What’s Coming in SEAL TEAM’s Final Mission?
By Movieguide® Contributor
Speaking with USA Today, SEAL TEAM actor David Boreanaz, who plays Bravo Team leader Jason Hayes, reflected on the show ahead of its final season and shared why he’s content for it to end.
SEAL TEAM has been around since 2017. It hasn’t had a large budget.
“You watch some of these seasons and you’re like, ‘How…did we do that with that budget we had?'” said Boreanaz. “I’d put SEAL TEAM up against any big action film.”
Though the show’s end is “bittersweet,” Boreanaz supported stopping the series after the SAG-AFTRA strikes delayed production. That’s due in part to the fact that he’s over 50, and the role takes a physical toll on him.
“I take good care of myself, but it gets to a point where your body’s not moving like it used to,” he said.
“My body was hurting and sore; I had four MRIs in four months,” he said.
In Season 7, Hayes finds himself in an intense hand-to-hand combat with a terrorist.
“We wanted it to be brutal,” he says. “Your hips and your shoulders hurt. You put the ankle brace on and it’s just part of the game.”
He previously told Parade, “For me, the character’s done, I’m done playing the series, I’m done with the show regardless if you want to go on or not.”
While Hayes’ death on the show is unlikely, Boreanaz and the show’s creators did consider it.
“What excited me about ending the show was ending the character altogether,” said Boreanaz. “Because that’s what happens every time you come off a Blackhawk helicopter on a mission.”
In Season 7, “Bravo Team is initially sidelined…by Navy brass for ruffling feathers while seeking support on real-world issues such as traumatic brain injury and post-traumatic stress disorder. But Hayes and his SEAL TEAM crew — including Ray Perry (Neil Brown Jr.) and Sonny Quinn (A.J. Buckley) − will get unleashed on a final mission involving a return to Afghanistan.”
To toast the final scene, Boreanaz gave the cast and crew bottles of champagne.
“To be able to pop corks and spray champagne like I just won the World Series made it one of the most satisfying endings of all for me,” he said. “I have hilarious video of us all spraying each other. It was a great relief knowing we accomplished what we set out to accomplish.”
Boreanaz is eager to get onto the next project after the final season finishes.

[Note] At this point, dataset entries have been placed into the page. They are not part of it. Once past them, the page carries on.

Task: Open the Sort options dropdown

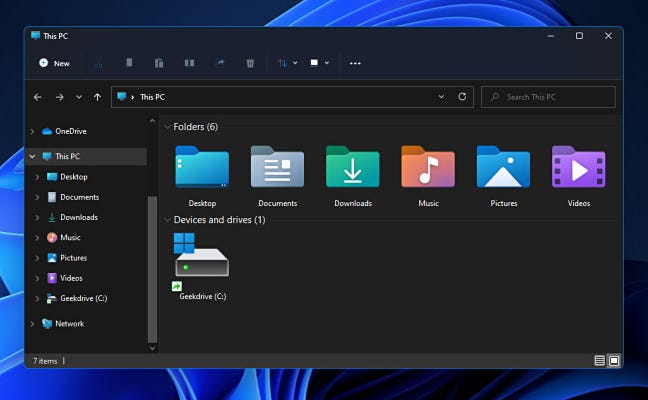Action: click(x=286, y=63)
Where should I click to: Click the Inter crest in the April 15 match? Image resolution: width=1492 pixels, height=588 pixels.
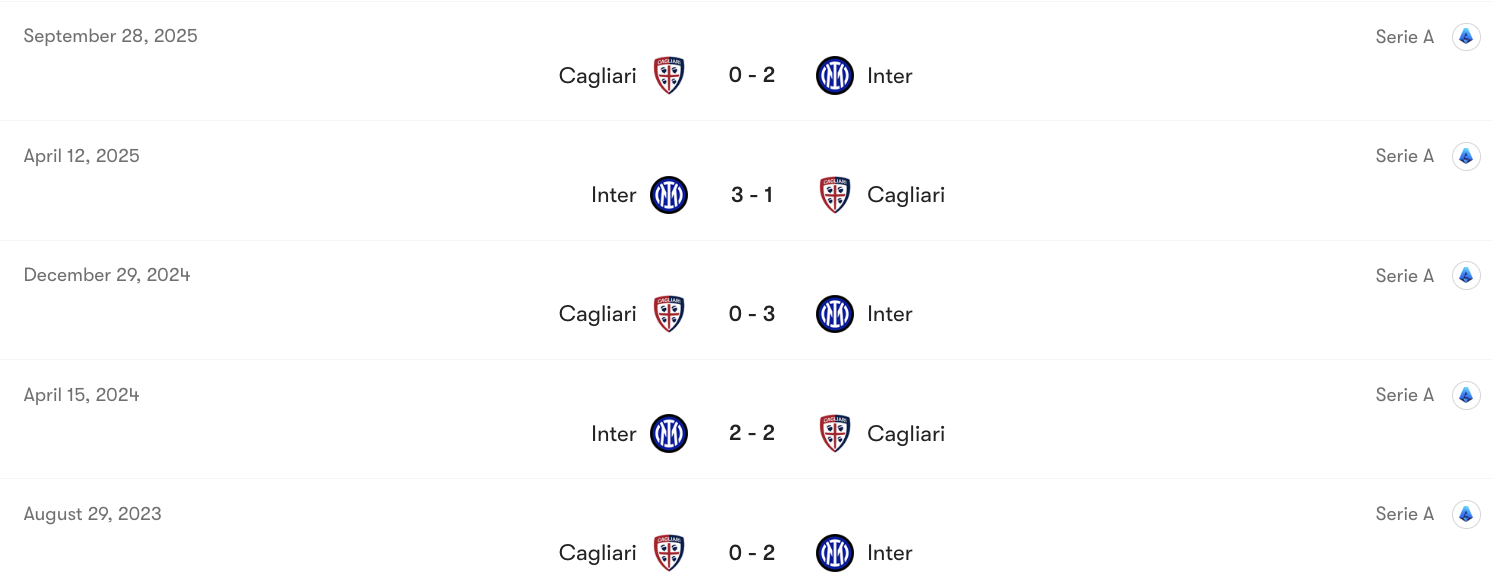[x=668, y=433]
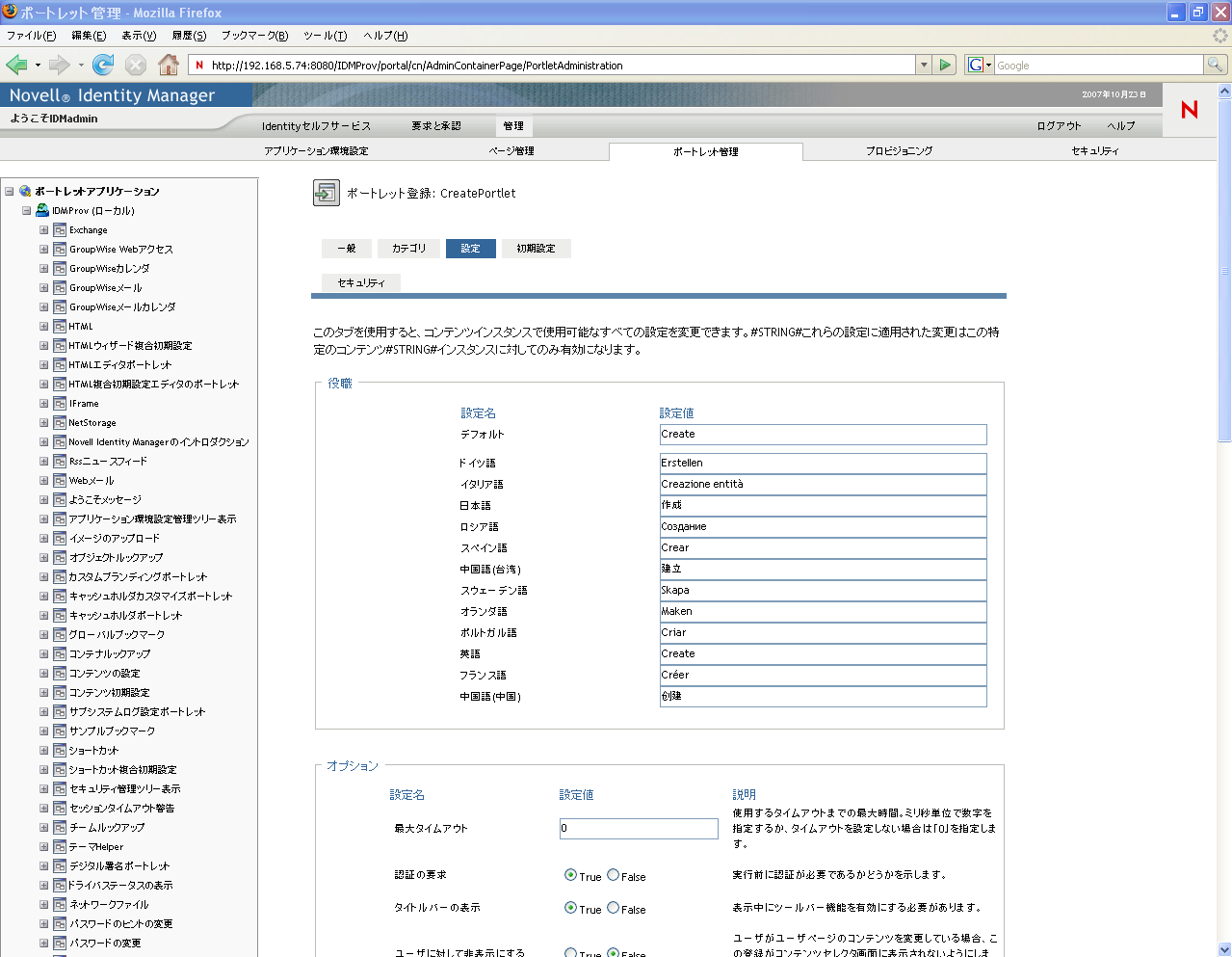Viewport: 1232px width, 957px height.
Task: Click the Reload page icon
Action: (x=103, y=65)
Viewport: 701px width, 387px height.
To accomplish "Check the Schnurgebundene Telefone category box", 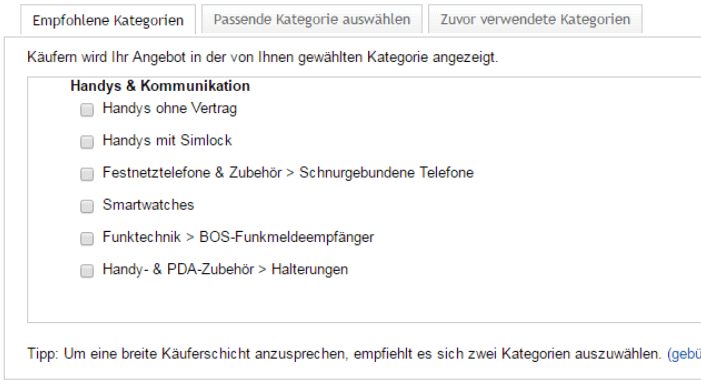I will tap(87, 174).
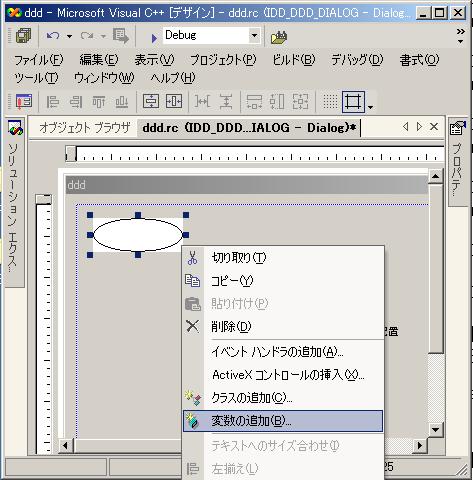Open the プロパティ side panel
Viewport: 473px width, 480px height.
[x=457, y=161]
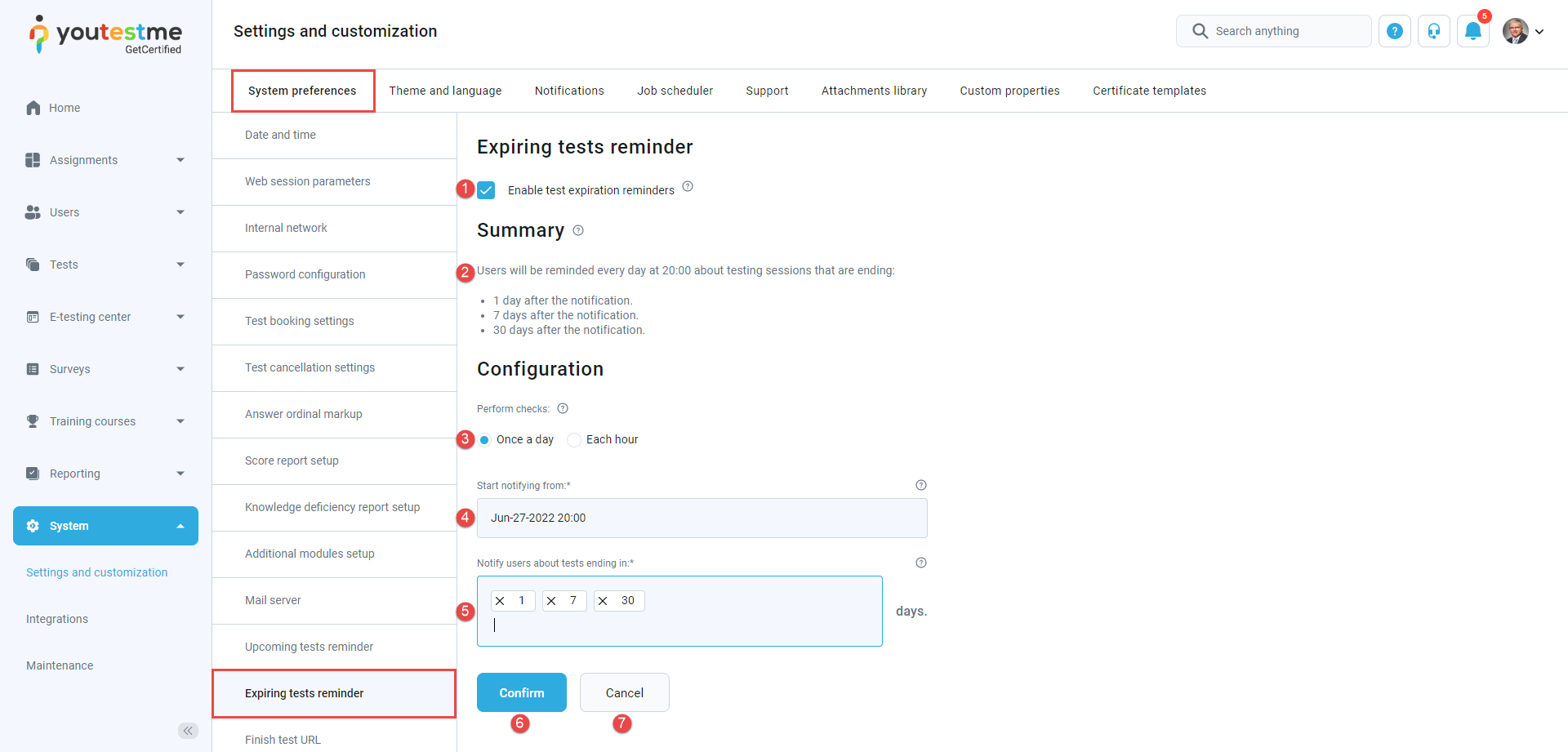Select the Each hour radio option
The height and width of the screenshot is (752, 1568).
tap(574, 440)
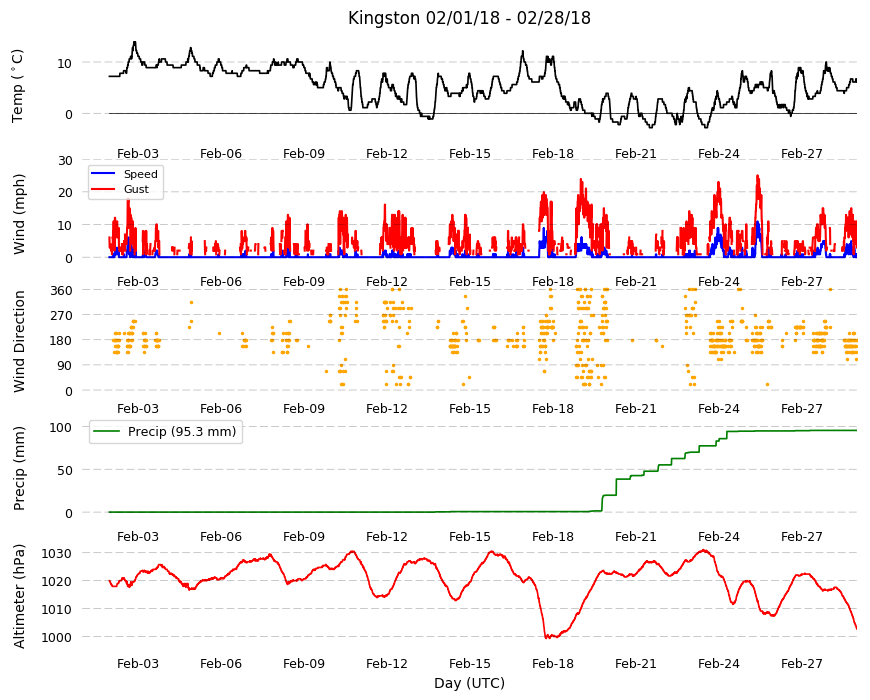Click the Day (UTC) x-axis label
Image resolution: width=870 pixels, height=700 pixels.
click(x=469, y=683)
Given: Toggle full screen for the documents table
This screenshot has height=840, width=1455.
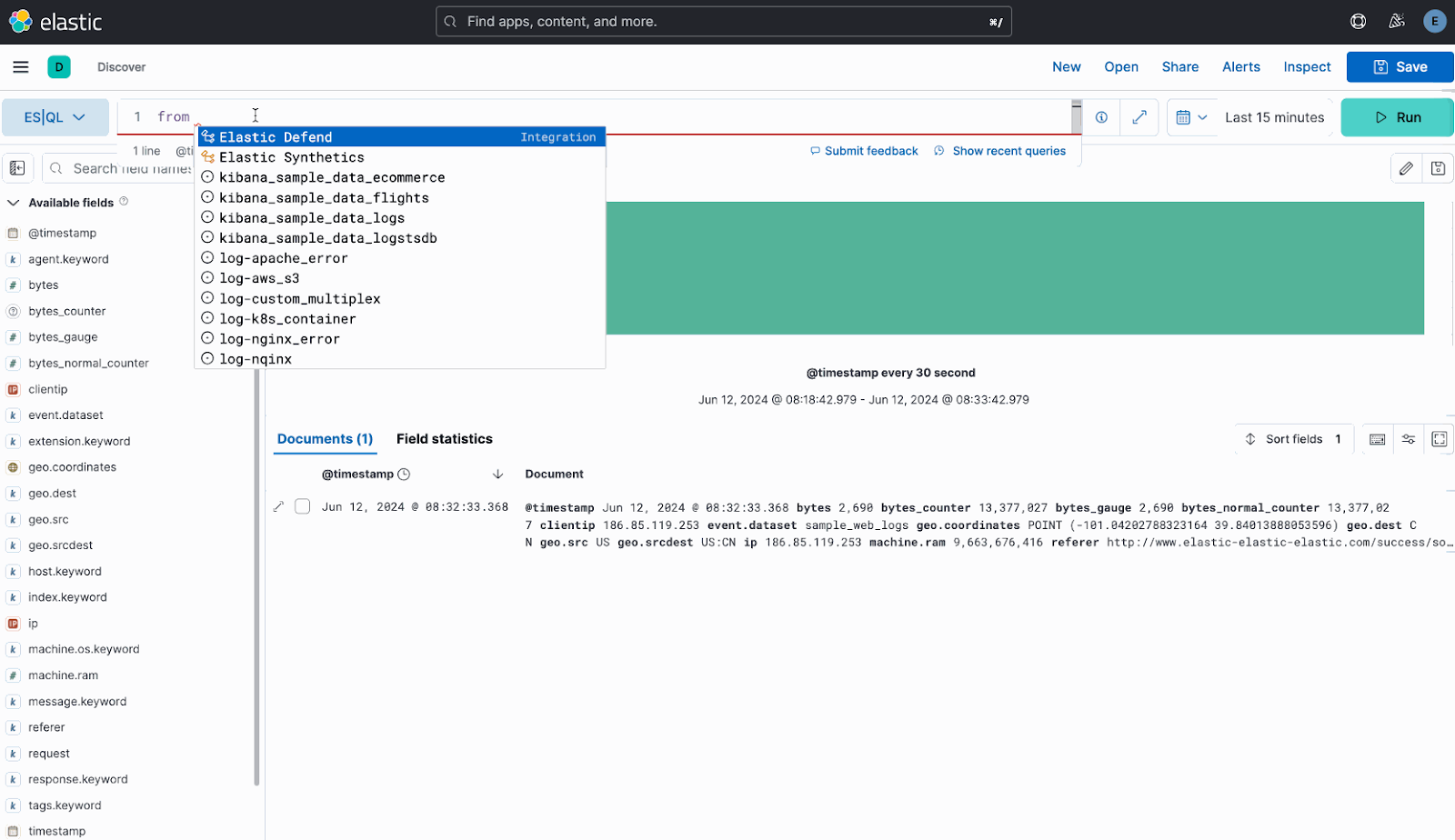Looking at the screenshot, I should coord(1439,439).
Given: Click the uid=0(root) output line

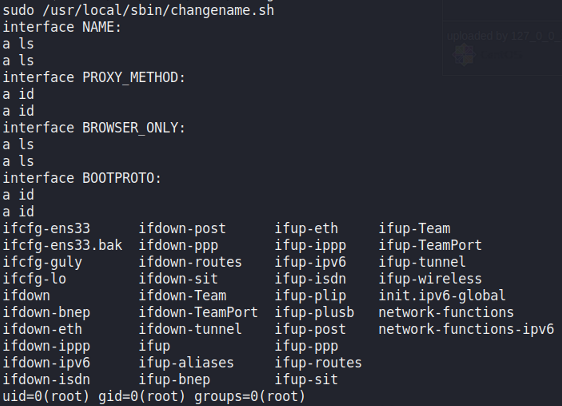Looking at the screenshot, I should click(154, 396).
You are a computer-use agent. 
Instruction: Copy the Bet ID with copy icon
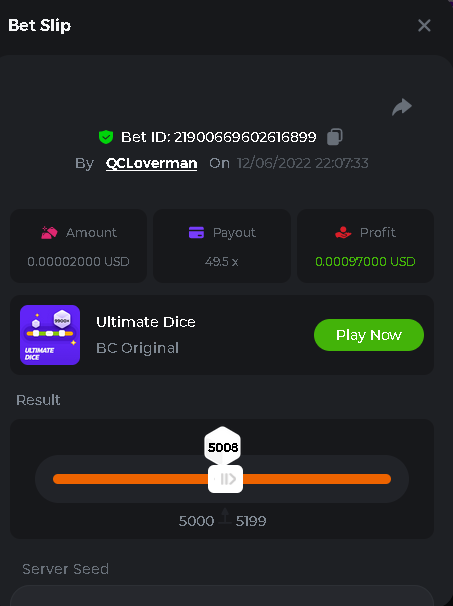[x=335, y=137]
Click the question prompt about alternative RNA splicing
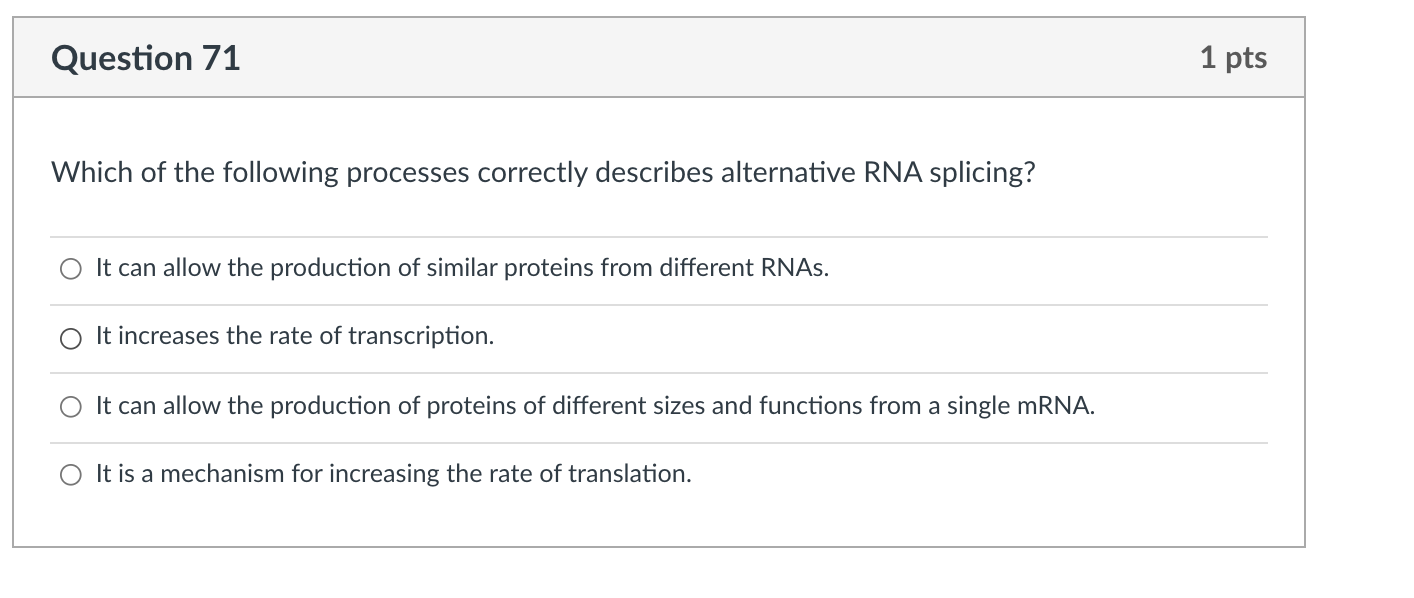Image resolution: width=1414 pixels, height=598 pixels. pyautogui.click(x=543, y=173)
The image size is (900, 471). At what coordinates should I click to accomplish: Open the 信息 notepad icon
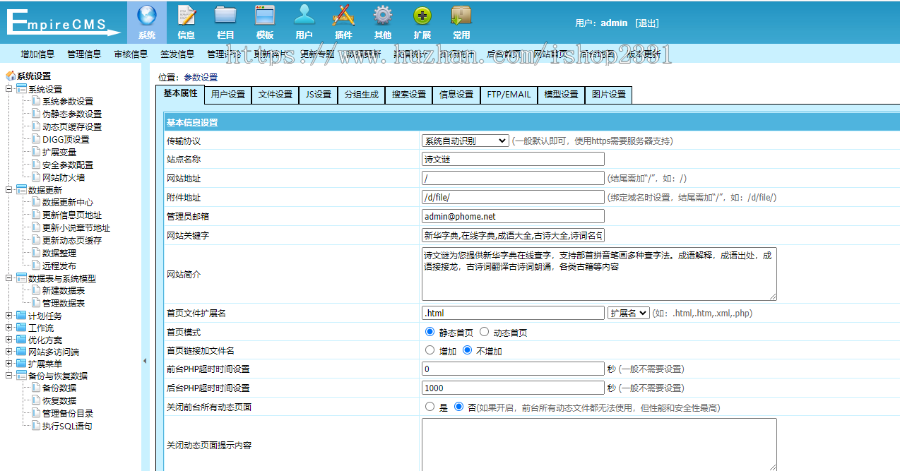pos(186,20)
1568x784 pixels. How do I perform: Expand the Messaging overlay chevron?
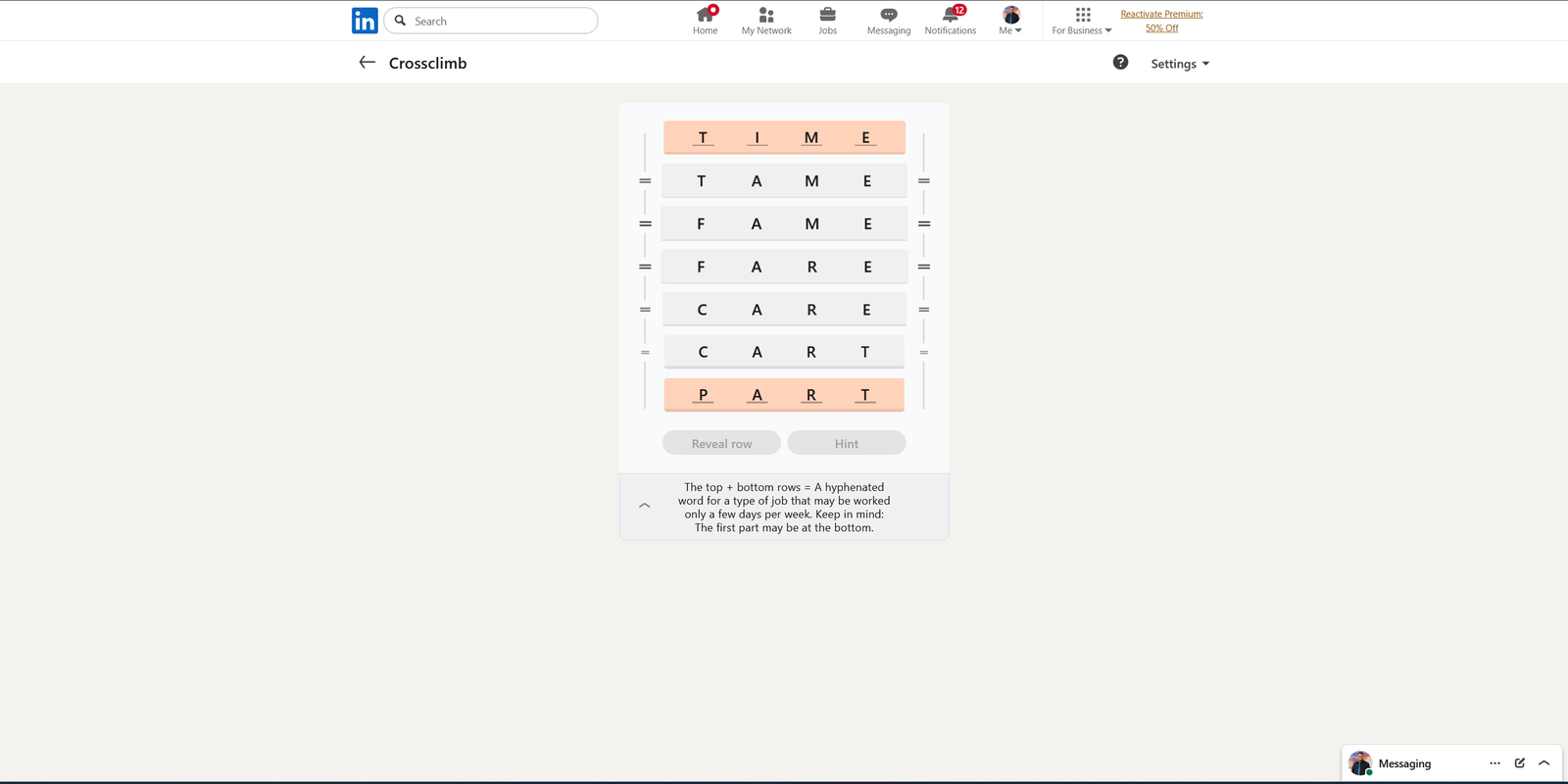(x=1544, y=763)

“I’m now seeing the fruits of labors planted during SEAL TEAM starting to mature, whether a new series or movie or stage play,” he said. “For me, it’s really putting one series to bed and starting another project.”
In 2021, SEAL TEAM episode 3.15 was nominated for the Movieguide® Faith & Freedom Award for Television and Streaming and received a Teddy Bear Award®.
Part of Movieguide®’s review of the episode reads:
The third-season “Rules of Engagement” episode of the SEAL TEAM series on CBS-TV is a dramatic episode with personal and international significance. The episode opens with Jason Hayes, the leader of Bravo Team, still suffering from PTSD. He has a nightmare one night. Natalie, Jason’s girlfriend, comforts him, but he doesn’t want to discuss the details. Jason and Bravo Team are ordered to Niger to protect an important dam and some American engineers from an immanent Islamic terrorist attack. The attack is being led by a Russian operative. Before they go, several team members undergo their own personal challenges.
“Rules of Engagement” is a dramatic, thrilling, patriotic SEAL TEAM episode. It honors the service and sacrifice American soldiers make while serving their country and making the world a safer place. The episode opposes the chaos and evil that bad groups like Radical Muslim Terrorists, Russia and Communist China spread overseas. “Rules of Engagement” contains brief foul language and lots of action violence during the battle at the dam in Niger. So, MOVIEGUIDE® advises caution for older children for this SEAL TEAM episode.